Grilled Double-Thick Pork Chops with Grilled Peaches
and Molasses-Rum Barbecue Sauce

Adapted from License to Grill by Chris Schlesinger and John Willoughby, (William Morrow, 1997.)

Serves 4

Ah, the joys of eating a double-thick pork chop. These days a pork chop weighing almost a pound is an anomaly in a supermarket, but when you tell your butcher to cut you four really fat ones, he's likely to ask what time he should be at your house for dinner. If there's a choice, I prefer the rib chops, because they look a little neater. These chops are going to be really thick, so we use the "sear 'em hard and quick and then move 'em to the side" method. If we left them over the flames, they would surely burn prior to being cooked through. Unless you have highly developed griller instincts, you're going to have to nick, peek, and cheat several times to know when these chops are done, which is no problem, since it does not hurt the chops at all. Use the glaze at the last minute to add an extra caramelized crust. The grilled peaches are not only excellent with pork but they go well with just about any other grilled meat, too.

  • 4 14- to 16-ounce double-thick rib or loin pork chops
  • 2 tablespoons vegetable oil
  • Salt and freshly cracked black pepper to taste

For the Sauce:

  • 2 tablespoons vegetable oil
  • 1 large yellow onion, peeled and diced medium
  • 2 tablespoons minced ginger
  • 2 tablespoons minced garlic
  • 1 cup rum of your choice
  • 1/2 cup red wine vinegar
  • 1 cup catsup
  • 1/2 cup molasses
  • 1/4 cup lightly packed brown sugar
  • 1 tablespoon ground allspice
  • Pinch of ground mace
  • Salt and freshly cracked black pepper to taste
  • 4 ripe peaches, halved and pitted

1. Build a small fire in one side of the grill, using enough charcoal to fill a shoebox.

2. Rub the chops lightly with the oil, sprinkle with salt and pepper to taste, and set aside while you begin the sauce.

3. In a small saucepan over medium heat, heat the oil until hot but not smoking. Add the onions and sauté, stirring occasionally, until transparent, five to seven minutes. Add the ginger and garlic and sauté, stirring, for one minute. Add the rum, vinegar, catsup, molasses, sugar, allspice, and mace and bring just to a boil. Reduce the heat to low, and simmer gently for 20 minutes, then remove from the heat, season to taste, and set aside.

4. Once the sauce is at the final simmering stage, place the chops on the grill directly over the hot fire and cook for three to four minutes per side to sear them well. When they are nicely seared, move them to the side of the grill with no fire and let them cook slowly for about 10 minutes per side. To check for doneness: Cut into one chop to make sure it is cooked through and slightly pink at the center.

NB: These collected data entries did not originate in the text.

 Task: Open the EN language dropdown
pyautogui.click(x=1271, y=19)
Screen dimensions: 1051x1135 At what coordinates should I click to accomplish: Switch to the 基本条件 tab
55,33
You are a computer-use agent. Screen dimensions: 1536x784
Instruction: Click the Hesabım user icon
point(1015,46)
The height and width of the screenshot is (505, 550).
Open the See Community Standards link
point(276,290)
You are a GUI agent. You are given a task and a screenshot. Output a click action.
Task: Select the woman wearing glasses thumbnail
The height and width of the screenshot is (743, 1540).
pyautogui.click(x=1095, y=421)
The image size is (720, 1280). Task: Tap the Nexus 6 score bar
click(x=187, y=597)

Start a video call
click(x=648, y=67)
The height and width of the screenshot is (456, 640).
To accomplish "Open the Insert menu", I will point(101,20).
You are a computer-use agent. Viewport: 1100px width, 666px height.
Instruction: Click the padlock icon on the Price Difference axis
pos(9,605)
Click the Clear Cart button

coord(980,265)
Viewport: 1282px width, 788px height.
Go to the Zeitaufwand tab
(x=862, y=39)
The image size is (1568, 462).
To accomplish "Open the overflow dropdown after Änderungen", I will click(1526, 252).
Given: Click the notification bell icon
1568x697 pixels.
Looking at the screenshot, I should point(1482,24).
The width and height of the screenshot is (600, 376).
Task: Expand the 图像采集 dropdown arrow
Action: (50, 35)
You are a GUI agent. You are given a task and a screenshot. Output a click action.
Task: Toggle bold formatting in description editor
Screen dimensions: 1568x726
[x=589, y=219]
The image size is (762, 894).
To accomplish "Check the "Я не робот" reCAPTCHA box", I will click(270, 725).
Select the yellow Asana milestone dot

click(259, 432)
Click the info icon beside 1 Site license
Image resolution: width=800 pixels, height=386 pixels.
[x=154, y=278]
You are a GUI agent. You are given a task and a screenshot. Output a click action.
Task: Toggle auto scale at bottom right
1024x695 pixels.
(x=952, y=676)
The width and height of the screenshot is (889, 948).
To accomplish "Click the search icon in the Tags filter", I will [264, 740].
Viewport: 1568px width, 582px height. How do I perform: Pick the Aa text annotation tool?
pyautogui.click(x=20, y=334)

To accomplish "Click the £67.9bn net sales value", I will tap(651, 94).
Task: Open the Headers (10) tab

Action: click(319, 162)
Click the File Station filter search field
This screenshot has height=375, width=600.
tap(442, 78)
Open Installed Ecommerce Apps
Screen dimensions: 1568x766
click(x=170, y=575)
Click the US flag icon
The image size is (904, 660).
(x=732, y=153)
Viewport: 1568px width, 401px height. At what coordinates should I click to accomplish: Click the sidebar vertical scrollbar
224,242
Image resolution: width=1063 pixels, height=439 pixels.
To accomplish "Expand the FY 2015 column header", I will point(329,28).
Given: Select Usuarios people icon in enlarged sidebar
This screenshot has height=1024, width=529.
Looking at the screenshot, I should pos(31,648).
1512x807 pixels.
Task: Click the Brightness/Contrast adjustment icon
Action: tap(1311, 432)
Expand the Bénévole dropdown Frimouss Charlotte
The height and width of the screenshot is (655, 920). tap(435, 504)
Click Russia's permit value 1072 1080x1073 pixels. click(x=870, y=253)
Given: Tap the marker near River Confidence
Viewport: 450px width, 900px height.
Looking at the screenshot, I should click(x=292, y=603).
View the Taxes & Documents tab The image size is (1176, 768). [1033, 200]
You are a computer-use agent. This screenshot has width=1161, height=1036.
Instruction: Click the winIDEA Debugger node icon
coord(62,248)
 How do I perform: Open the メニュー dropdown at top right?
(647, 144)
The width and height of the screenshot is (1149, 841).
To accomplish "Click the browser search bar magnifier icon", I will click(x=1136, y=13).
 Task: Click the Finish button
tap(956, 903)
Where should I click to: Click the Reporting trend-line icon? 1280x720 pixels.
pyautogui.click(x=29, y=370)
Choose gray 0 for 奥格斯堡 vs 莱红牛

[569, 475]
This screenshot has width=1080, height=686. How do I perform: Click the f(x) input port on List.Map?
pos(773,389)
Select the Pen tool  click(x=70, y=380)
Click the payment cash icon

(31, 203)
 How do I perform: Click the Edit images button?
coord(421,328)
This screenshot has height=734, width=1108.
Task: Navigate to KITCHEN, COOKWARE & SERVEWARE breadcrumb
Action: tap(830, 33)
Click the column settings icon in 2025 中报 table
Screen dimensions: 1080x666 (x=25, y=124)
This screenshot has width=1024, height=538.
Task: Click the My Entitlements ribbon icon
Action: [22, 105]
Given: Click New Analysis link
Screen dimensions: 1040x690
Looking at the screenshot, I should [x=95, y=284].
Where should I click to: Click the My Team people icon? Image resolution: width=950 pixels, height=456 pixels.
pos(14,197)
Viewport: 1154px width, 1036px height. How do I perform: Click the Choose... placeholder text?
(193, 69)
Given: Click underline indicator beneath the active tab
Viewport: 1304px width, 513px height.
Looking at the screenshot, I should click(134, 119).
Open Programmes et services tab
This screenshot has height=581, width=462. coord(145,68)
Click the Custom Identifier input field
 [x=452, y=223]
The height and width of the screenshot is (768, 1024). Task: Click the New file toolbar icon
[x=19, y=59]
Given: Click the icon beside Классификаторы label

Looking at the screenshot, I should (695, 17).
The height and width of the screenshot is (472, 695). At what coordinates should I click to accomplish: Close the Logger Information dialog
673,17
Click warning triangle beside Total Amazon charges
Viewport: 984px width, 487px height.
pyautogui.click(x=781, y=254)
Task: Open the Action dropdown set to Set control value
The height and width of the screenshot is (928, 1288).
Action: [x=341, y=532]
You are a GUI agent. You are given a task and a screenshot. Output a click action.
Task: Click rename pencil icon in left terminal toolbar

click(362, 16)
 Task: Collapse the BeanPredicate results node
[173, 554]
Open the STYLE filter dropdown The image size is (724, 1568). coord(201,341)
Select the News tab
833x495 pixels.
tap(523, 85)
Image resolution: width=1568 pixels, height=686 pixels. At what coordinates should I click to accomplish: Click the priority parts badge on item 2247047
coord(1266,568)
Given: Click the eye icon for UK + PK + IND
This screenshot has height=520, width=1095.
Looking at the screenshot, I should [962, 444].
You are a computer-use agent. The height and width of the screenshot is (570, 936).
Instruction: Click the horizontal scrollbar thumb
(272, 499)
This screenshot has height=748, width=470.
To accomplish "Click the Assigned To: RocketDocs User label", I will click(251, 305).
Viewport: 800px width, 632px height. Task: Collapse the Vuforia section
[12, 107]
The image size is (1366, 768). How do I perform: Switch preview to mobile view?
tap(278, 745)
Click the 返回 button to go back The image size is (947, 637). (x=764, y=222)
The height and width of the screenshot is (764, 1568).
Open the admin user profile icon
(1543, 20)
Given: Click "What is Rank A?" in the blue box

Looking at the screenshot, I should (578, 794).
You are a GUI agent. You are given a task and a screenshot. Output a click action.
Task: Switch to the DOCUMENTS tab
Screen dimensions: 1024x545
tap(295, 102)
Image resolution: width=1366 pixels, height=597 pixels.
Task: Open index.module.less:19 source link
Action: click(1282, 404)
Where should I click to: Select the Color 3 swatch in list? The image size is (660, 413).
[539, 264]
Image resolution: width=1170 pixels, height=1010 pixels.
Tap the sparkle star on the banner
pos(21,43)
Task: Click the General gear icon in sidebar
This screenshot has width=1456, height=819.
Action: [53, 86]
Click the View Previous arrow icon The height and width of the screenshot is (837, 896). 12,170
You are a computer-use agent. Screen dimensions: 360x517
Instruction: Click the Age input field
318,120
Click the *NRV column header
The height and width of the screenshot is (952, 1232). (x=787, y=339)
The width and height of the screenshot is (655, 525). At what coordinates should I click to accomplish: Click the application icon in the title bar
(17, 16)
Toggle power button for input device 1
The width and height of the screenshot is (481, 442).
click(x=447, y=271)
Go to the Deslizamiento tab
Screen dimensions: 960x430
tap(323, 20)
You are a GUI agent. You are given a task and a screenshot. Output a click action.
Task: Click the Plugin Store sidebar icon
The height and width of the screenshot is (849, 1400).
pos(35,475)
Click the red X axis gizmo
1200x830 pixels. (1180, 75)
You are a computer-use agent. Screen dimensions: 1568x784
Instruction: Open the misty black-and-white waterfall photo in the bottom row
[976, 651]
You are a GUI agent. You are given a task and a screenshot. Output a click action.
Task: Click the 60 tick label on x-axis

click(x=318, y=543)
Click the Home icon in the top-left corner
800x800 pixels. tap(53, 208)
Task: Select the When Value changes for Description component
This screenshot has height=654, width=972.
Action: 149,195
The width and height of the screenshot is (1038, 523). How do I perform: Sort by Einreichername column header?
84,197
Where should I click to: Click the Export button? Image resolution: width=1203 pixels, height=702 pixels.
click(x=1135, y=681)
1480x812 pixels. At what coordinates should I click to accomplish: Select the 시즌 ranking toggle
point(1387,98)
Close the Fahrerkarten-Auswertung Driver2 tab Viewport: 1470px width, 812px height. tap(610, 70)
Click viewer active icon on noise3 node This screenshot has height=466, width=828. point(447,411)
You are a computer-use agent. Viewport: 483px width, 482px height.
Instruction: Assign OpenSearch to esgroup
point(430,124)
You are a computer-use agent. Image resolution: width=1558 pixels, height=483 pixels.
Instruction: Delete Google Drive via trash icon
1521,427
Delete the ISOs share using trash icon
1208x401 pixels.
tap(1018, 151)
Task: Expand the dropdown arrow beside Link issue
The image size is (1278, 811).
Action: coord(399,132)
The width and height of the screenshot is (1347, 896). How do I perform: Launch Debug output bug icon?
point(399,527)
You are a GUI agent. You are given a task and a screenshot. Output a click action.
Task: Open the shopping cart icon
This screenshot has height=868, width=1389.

5. Shortly before the chops are done, place the peaches on the grill just at the edge of the fire, cut side down, and grill for three to four minutes on each side, or until they are seared and tender.

6. During the last minute of cooking, brush both the chops and peaches with the sauce. Allow to cook for one minute more, then remove from the grill and serve with the extra sauce on the side.